** ENTRIES PROVIDED **

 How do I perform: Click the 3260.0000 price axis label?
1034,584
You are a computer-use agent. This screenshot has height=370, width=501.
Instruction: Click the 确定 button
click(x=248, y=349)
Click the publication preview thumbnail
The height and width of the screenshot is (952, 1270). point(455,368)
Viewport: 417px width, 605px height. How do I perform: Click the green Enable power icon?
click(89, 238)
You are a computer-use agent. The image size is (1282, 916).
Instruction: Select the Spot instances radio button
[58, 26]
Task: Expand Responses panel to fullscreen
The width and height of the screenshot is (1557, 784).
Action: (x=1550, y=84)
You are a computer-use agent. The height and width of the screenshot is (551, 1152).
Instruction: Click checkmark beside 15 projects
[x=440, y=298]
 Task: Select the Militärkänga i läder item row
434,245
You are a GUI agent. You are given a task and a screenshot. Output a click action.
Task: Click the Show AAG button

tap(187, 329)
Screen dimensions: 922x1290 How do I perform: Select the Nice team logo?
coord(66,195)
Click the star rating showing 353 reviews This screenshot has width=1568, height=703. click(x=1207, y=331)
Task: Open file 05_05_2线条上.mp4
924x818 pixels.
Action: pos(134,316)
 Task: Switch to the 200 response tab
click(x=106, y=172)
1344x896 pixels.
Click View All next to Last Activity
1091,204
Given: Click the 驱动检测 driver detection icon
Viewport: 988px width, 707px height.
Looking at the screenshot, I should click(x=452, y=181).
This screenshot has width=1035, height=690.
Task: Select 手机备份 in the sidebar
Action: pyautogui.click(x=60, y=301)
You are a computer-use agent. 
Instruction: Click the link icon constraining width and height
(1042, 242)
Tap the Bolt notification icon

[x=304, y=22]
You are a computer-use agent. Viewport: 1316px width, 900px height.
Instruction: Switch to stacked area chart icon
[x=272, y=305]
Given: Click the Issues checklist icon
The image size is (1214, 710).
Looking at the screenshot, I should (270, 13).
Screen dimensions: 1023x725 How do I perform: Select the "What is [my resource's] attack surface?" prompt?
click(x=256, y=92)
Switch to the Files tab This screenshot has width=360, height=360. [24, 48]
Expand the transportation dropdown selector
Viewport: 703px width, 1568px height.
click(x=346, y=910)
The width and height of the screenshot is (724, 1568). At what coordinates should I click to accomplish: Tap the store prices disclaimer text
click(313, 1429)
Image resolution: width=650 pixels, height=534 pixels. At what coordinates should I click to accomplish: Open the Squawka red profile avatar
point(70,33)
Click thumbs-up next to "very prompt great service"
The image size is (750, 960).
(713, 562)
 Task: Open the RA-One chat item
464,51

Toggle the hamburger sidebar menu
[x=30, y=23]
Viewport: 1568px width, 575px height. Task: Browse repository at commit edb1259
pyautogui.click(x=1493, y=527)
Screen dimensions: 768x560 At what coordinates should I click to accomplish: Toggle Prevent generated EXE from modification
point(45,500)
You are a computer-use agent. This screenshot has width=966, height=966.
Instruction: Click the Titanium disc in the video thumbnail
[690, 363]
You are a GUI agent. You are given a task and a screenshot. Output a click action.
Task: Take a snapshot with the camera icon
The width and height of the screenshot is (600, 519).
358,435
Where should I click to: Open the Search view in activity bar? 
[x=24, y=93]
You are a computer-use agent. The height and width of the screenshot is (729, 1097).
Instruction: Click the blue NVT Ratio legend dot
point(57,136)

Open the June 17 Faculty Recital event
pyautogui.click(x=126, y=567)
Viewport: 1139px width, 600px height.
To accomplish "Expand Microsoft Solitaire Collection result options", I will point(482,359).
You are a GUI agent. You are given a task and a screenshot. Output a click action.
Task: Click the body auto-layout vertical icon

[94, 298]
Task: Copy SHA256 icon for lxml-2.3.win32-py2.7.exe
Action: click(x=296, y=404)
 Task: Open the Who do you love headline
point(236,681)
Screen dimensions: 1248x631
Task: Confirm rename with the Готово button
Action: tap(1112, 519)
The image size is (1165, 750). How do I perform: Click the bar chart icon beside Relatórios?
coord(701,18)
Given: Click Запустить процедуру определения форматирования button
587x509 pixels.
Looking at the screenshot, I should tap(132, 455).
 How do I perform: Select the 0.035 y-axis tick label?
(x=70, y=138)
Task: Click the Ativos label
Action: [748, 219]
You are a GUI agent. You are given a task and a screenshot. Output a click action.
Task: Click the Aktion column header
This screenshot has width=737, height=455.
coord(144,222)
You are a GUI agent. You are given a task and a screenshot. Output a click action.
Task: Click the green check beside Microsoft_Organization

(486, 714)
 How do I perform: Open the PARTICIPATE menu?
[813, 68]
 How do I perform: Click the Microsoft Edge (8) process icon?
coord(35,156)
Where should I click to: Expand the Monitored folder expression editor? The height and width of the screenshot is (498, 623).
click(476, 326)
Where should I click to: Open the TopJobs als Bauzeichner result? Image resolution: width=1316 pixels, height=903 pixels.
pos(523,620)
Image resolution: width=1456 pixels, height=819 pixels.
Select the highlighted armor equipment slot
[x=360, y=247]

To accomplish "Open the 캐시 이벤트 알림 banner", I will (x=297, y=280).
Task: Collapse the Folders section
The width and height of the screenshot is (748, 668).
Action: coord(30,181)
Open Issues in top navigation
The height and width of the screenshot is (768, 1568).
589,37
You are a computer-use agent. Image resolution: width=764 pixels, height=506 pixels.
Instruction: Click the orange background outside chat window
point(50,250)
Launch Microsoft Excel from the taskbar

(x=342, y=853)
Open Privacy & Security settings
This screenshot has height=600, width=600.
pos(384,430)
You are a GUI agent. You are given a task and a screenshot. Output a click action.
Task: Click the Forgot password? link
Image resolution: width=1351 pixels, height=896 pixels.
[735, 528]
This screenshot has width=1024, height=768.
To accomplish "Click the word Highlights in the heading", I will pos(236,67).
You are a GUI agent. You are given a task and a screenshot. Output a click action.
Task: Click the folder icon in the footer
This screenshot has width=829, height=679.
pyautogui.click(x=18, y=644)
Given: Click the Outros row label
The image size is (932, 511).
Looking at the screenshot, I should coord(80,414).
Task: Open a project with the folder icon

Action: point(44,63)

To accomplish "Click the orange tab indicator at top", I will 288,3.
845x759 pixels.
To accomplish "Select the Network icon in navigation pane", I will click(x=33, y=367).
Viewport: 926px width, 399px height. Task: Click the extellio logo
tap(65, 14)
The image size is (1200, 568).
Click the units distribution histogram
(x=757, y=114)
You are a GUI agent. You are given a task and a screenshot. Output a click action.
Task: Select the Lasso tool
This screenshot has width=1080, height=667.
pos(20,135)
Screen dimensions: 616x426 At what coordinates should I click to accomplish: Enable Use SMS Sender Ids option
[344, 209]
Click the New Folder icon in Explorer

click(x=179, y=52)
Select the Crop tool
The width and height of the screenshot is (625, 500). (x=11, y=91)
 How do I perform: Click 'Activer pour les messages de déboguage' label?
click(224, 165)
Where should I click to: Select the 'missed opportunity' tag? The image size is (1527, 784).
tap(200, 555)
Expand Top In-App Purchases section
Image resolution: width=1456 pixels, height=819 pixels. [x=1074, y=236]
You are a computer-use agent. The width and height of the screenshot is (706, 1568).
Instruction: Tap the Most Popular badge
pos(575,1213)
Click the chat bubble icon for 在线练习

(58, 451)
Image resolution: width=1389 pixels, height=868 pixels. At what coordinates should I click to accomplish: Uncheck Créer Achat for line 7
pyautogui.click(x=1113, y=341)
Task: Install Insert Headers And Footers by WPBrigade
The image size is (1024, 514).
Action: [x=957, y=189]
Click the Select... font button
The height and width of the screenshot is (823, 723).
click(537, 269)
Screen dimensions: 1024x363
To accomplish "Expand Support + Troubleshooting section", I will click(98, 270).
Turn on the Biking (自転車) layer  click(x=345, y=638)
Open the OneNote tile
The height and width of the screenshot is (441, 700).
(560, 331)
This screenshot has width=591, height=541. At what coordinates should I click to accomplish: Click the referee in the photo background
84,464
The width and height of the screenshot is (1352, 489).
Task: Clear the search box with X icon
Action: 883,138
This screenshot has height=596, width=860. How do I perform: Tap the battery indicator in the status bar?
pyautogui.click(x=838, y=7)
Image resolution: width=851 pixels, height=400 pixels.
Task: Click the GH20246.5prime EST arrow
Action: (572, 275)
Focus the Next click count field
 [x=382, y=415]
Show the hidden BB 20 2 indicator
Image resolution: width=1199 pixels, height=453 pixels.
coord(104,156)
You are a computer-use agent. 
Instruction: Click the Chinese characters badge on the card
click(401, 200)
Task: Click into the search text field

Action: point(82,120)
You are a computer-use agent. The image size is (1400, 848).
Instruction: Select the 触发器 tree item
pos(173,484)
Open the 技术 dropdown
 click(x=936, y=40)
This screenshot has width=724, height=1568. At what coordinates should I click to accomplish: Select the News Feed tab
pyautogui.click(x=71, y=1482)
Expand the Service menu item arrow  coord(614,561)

** PROBLEM STATEMENT **
After reading the entries above, state the number of lines that contain the word "Issues", adding nothing else.

** SOLUTION FOR THIS TASK **
2